The system of ‘dynamic jurisdiction’ randomly allocates every income tax proceeding, and every stage of them each, to officials across the country. Randomness, by definition, is characterized by the lack of a determining principle. Hence, for no reason at all, taxpayers A and B, residents in the same neighborhood, can receive different decisions on an identical question of law: merely because the income tax authorities considering their case are bound by different High Court decisions on that point. The system of ‘dynamic jurisdiction’ thus appears to be manifestly arbitrary, and hence violative of Article 14 of the Constitution.

This conclusion is substantially supported by the decision of the Supreme Court in K.R. Lakshmanan (1996). In this case, the Court was considering a Tamil Nadu State Act which had authorized the Government to take over a horse-racing club in the public interest, in the backdrop of a line of earlier State Acts that had declared horse-racing illegal on the same ground of public interest.
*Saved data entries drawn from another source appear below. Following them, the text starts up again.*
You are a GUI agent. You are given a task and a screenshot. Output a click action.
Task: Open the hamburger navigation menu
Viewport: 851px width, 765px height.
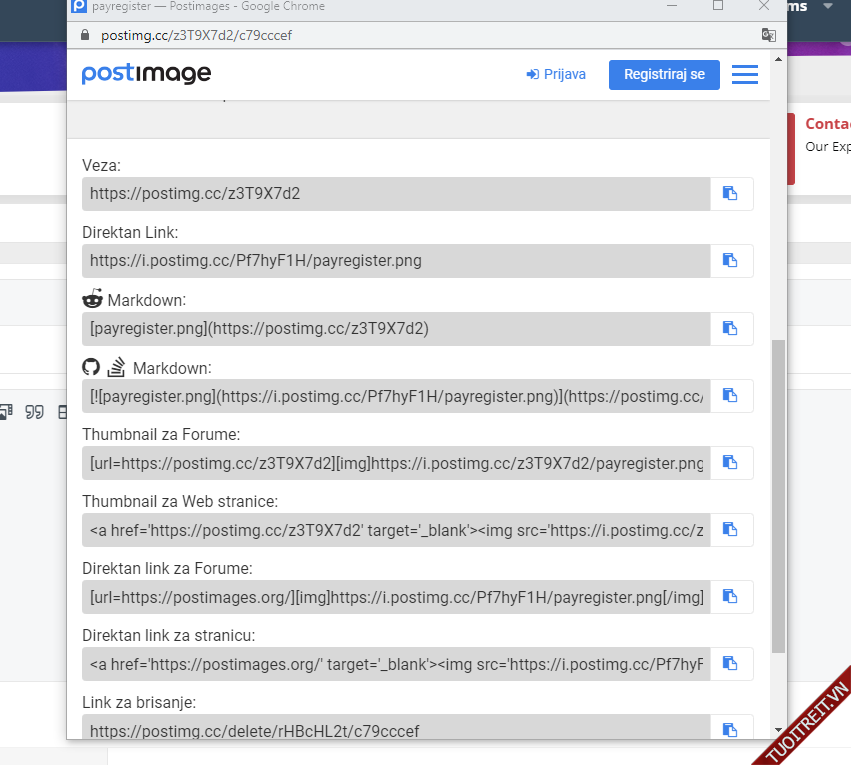click(744, 75)
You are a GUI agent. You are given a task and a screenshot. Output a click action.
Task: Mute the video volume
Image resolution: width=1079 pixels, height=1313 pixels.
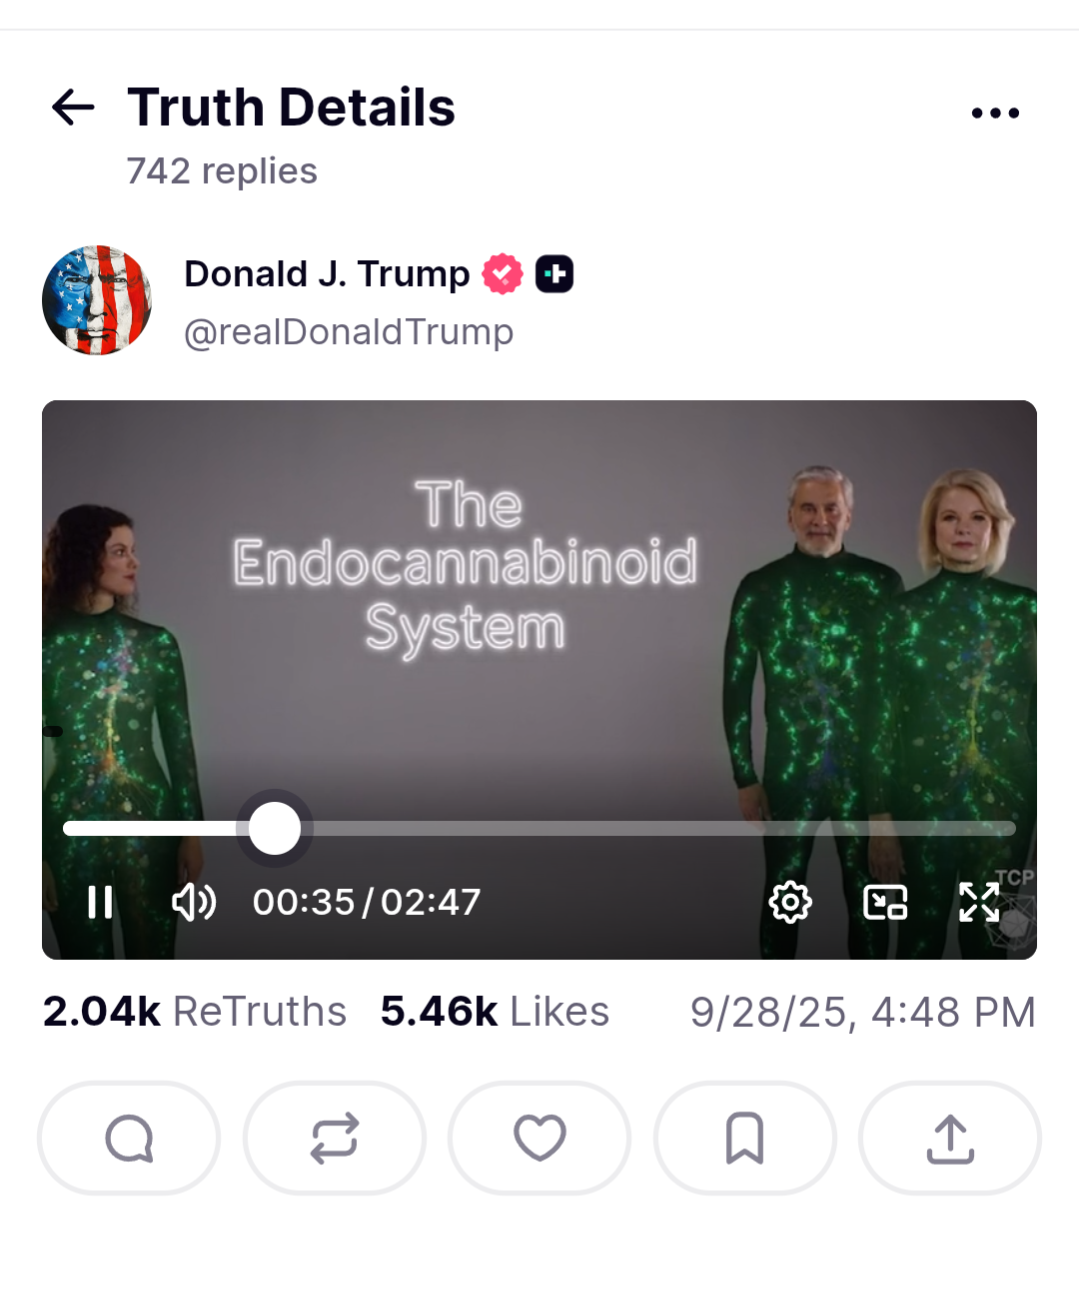pos(194,902)
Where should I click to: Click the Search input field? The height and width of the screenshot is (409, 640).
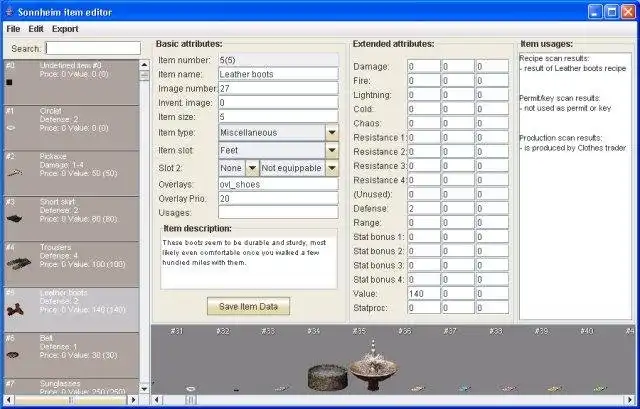93,48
The State failed to provide any reason for this differential treatment of, certain horse-racing activities as opposed to the public interest, and certain other horse-racing activities as in public interest. Consequently, the Court struck down the law because it had the effect of subjecting similar circumstances to very different legal consequences. Admittedly, K.R. Lakshmanan was decided prior to Shayara Bano, the leading case which confirmed the application of the doctrine of manifest arbitrariness as a standard for testing legislation. However, in Sharaya Bano itself, the Supreme Court confirmed K.R. Lakshmanan as a good application of this doctrine. Hence, K.R. Lakshmanan is a relevant authority on the question of deciding whether a statutory provision is manifestly arbitrary. The ratio of K.R. Lakshmanan, as described above, can be extended to the present case to hold that the system of ‘dynamic jurisdiction’ is manifestly arbitrary because it has the effect of subjecting similarly situate persons to very different legal consequences without any reason whatsoever.
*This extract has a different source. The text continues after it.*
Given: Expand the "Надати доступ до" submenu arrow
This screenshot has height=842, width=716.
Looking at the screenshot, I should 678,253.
The system of ‘dynamic jurisdiction’ is one of the salient features of, the present faceless assessment, appeal (before the Appellate Commissioners), and penalty, schemes, and the proposed faceless mechanism for appeals before the ITAT. The faceless schemes have received much approbation for, their potential to substantially mitigate unsavory practices on the part of income tax officials by eliminating the direct human interface between them and the taxpayer. One of the means to this end is the system of ‘dynamic jurisdiction’: it eliminates the continuous contact between the same income tax official, and the taxpayer, which tends to allow illegitimate practices to thrive. Unfortunately, in the process, the system seems to have thrown the constitutional guarantee of equality before the law by the wayside.
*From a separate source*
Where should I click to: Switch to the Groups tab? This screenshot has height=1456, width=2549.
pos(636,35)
A possible solution to this quagmire could be to introduce a provision that deems the juridical ‘seat’ of the deciding official to be in the local jurisdiction of the taxpayer, regardless of whichever de facto ‘venue’ that official may be present in for the time being. This would remove the constitutional infirmity of the system while preserving its potential to reduce the illegitimate practices of income tax officials.


[i]     See The Income Tax Act, 1961 (Act 43 of 1961), s. 120-126.